Most contemporary scholars accept as fact that Mozart and his colleagues improvised on an ongoing basis. The skill was a part of an 18th-century musician's kit-bag of tools, like reading music at sight or transposing. To such a player, the act of improvisation consisted of spontaneous changes to a melodic line at appropriate places in the composition.

Instantaneous invention of stylistically characteristic, high quality music is not an inborn skill even though innate talent is obligatory. Such skill must be developed through study and practice. (That's an interesting oxymoron: practicing spontaneous improvisations.) On-the-spot creativity was one of several standards by which the listening public measured performers, and limitations were placed on careers of 18th-century musicians without that skill. Each performance consisted of a synergism: a one-of-a-kind mixture of the composer's architecture and the spontaneous decorations of one or more performers. The resulting creation of an absolutely unique performance was an important reason for improvising, then as now.

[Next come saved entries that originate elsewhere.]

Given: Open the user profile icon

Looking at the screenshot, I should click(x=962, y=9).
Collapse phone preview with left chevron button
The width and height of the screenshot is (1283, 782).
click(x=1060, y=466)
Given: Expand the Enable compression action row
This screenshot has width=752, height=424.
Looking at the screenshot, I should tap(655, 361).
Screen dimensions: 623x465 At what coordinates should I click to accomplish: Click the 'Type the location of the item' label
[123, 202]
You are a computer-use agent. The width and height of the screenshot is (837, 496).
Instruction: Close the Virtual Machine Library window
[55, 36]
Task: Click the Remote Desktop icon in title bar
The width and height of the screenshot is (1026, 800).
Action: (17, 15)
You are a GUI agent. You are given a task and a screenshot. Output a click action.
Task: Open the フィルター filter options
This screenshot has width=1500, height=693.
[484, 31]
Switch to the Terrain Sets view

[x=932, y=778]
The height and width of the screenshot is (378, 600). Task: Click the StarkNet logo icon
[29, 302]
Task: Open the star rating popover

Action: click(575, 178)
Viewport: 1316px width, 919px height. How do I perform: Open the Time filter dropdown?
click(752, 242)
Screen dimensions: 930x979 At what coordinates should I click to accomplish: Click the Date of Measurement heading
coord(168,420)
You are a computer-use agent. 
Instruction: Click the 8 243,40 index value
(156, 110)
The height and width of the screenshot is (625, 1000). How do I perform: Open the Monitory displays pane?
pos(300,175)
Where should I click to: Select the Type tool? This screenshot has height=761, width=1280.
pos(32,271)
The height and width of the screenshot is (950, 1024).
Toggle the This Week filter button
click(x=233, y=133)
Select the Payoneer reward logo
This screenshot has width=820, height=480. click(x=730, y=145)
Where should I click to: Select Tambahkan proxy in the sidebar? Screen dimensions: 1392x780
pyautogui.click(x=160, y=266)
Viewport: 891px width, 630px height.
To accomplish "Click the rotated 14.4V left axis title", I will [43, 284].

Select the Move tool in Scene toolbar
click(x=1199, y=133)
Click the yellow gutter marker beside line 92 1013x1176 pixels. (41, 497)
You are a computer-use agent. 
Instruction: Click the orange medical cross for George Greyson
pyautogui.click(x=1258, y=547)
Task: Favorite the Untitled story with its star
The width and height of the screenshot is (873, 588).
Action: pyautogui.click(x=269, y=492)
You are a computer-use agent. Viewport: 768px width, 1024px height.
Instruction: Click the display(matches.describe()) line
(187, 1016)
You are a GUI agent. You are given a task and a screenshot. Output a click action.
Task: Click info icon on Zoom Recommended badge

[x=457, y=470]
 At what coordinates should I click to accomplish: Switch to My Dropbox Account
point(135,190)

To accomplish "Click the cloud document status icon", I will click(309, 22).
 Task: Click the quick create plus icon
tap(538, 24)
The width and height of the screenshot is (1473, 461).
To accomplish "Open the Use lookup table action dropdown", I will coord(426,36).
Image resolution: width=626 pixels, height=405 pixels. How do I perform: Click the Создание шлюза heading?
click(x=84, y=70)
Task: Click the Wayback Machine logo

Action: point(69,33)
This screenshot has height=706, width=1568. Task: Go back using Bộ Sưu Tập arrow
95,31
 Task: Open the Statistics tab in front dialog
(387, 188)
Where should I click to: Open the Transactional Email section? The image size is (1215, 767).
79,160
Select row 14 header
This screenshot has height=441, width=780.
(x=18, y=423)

The words "ornamentation" and "improvisation" are frequently used synonymously. But Frederick Neumann (Ornamentation and Improvisation in Mozart, Princeton University Press, 1986) provides welcome help in distinguishing between them. "Ornamentation" deals with a specific set of symbol — designated decorations — such as appoggiaturas and grace notes — created by the composer. As a field of scholarship, ornamentation attempts to establish an unambiguous interpretation for each symbol. That interpretation is based on the symbol's general meaning and its specific context, such as the conditions under which execution of a particular composer — created grace note precedes the beat.

"Improvisation" is used to describe performer-created changes to melodic lines. The listener's implicit assumption, though mostly inaccurate, is that improvisation is spontaneous.

Many who accept improvisation, even if only at a conceptual level, think of its execution as a thing reserved for a soloist in a concerto. A more aggressive opinion holds that improvisation is available to anyone who happens to own the principal melodic line at an improvisable point of the composition, for example, the three solo voices-oboe, clarinet, basset horn — in the slow movement of the "Gran Partita." An even more aggressive view would point out that, in Don Giovanni, for example, immediately before Don Ottavio's first entry in his aria "Il Mio Tesoro," the orchestral clarinetist has a significant opportunity for improvisation.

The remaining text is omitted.